To remove the residual glue, the Spacer Plate should be regularly cleaned with ethanol.

10. ELISA readers
As the last step in the DIAPOPS procedure ( ), the substrate reaction in the NucleoLink Strips is measured in an ELISA reader or in a fluorescence reader ( ). If the Strips are measured in an ELISA reader, the OD value is measured by the loss of light intensity at a certain wavelength vertically through the well. This requires that the bottom is completely transparent. The NucleoLink Strips have flat bottoms that can be used with any wavelength. However, it may happen during the various washing steps that some of the high salt concentration buffer is spilled on the outside of the wells. This buffer can run down to the bottom and rest under the wells. During the incubation steps of the NucleoLink Strips, the plates are kept at elevated temperatures, and the liquid can evaporate. The precipitated salt, which is on the outside of the wells covering the bottom, can act as a shadow and stop the light. This will greatly affect the results. Inspection the bottom of the wells before they are measured in the ELISA reader is always recommended. Some fluorescent readers are not designed to measure through the bottom of the wells, and there should be no problem with these.

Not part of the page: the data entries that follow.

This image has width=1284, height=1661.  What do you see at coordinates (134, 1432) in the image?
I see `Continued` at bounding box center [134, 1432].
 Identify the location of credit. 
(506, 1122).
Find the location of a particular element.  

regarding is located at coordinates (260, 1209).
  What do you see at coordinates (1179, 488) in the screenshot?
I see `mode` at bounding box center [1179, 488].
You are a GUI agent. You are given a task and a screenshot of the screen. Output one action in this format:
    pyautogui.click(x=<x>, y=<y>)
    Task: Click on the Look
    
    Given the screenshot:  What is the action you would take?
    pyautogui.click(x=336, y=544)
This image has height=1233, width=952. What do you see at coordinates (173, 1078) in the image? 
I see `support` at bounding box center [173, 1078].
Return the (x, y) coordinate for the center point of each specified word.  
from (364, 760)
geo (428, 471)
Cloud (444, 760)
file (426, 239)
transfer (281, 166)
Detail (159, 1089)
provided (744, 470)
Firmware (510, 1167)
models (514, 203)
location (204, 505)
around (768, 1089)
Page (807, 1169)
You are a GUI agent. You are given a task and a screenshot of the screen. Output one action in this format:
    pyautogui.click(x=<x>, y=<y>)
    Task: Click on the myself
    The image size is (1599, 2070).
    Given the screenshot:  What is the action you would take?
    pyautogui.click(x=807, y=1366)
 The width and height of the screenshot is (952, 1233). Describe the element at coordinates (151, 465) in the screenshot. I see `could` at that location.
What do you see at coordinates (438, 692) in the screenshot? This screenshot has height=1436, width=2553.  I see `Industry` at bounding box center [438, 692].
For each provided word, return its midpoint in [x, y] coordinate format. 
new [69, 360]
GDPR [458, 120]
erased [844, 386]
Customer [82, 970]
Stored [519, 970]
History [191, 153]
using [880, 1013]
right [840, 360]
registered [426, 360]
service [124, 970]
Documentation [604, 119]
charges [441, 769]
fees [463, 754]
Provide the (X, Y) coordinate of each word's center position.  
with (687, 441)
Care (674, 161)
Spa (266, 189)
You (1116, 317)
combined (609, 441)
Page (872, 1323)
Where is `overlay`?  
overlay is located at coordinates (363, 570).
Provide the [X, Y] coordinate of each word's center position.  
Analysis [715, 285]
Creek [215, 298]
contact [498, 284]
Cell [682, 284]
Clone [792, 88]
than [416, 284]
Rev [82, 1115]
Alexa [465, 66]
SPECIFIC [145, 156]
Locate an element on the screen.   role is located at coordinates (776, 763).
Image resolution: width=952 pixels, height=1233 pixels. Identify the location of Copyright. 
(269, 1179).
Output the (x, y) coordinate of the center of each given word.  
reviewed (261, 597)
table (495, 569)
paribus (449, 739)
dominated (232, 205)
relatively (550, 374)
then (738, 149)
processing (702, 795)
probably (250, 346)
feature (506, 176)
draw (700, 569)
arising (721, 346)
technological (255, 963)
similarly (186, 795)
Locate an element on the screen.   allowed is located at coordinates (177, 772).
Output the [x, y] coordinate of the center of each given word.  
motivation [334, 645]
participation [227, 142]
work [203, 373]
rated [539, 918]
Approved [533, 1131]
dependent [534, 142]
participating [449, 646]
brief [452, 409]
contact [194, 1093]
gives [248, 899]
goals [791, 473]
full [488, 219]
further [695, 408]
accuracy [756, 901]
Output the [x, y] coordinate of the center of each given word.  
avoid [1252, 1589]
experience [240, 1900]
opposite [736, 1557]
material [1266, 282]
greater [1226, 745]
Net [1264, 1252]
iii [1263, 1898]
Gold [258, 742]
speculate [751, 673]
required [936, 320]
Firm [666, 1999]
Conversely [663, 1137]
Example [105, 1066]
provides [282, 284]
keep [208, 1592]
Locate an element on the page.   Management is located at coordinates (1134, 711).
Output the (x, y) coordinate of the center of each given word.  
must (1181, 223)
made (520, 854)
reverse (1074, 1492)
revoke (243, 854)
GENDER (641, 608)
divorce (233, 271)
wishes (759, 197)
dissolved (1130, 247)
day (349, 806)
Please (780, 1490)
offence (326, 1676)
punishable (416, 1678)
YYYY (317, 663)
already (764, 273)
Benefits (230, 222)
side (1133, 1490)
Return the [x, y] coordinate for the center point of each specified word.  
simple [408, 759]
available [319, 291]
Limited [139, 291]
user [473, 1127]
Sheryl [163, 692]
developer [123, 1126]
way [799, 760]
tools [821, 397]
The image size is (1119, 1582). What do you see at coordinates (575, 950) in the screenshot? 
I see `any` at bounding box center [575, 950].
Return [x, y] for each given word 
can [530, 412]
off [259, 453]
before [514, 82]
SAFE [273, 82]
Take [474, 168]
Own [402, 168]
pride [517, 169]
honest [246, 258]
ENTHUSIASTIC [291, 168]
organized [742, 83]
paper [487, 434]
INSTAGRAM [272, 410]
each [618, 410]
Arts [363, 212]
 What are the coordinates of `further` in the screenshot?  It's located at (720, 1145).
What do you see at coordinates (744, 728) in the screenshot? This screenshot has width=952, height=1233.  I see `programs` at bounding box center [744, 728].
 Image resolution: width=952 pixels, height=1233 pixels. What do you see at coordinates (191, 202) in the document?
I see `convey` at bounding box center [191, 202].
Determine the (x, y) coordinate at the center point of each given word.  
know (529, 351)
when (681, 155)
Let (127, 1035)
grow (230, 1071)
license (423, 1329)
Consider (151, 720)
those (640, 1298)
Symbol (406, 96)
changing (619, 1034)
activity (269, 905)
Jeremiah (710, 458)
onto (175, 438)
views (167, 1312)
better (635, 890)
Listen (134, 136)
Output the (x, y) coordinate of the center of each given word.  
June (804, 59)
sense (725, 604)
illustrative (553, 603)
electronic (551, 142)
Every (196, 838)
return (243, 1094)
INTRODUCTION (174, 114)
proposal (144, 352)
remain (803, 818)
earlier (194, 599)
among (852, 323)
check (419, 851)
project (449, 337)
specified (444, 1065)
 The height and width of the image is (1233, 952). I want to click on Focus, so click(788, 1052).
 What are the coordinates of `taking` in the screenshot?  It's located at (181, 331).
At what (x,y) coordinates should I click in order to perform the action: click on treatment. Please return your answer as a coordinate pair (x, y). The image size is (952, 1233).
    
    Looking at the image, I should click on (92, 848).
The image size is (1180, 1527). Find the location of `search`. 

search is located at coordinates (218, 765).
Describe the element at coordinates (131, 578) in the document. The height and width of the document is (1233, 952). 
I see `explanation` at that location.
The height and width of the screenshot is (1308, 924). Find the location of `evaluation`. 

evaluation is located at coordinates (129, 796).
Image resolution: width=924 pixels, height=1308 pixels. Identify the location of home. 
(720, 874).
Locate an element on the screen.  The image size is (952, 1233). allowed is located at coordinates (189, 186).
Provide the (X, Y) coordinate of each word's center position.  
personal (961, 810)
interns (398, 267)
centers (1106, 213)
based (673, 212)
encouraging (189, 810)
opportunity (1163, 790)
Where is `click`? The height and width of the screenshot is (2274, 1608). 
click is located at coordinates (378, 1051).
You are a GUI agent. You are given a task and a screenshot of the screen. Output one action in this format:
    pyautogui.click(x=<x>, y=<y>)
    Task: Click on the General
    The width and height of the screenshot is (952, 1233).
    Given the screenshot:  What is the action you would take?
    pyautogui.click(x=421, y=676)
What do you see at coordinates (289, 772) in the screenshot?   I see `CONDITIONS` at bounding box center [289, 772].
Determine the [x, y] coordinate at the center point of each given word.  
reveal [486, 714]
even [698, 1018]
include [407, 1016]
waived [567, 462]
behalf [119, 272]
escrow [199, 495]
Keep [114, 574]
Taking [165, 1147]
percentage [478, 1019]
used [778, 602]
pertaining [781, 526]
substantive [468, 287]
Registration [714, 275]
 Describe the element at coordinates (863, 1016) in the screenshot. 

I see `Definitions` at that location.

11. Can oil be used if the thermal cycler does not have a heated lid?
If the thermal cycler does not have a heated lid, or the lid is without pressure, it is possible to add one or two drops of oil to the NucleoLink wells after addition of the PCR mix. This will not affect the DIAPOPS results, if the oil is completely removed.

After thermal cycling, the liquid PCR mix is removed. If analysis of the liquid is not planned, the liquid and the oil are removed and discarded, as usual, and the wells are washed as described in the DIAPOPS procedure ( ). If the liquid phase PCR product is to be analyzed, e.g. on an agarose gel ( ), the liquid under the oil must be carefully removed using a pipette. No oil should be transferred to the gel with the PCR mix.

12. Conclusion
The NucleoLink Strips are handled much like MicroWell^® plates during normal ELISA. However, the washing step must be carefully conducted, as the sensitivity of DIAPOPS is very high ( ). When washing the NucleoLink Strips, special washing equipment can be used with advantage, particularly when many plates are handled.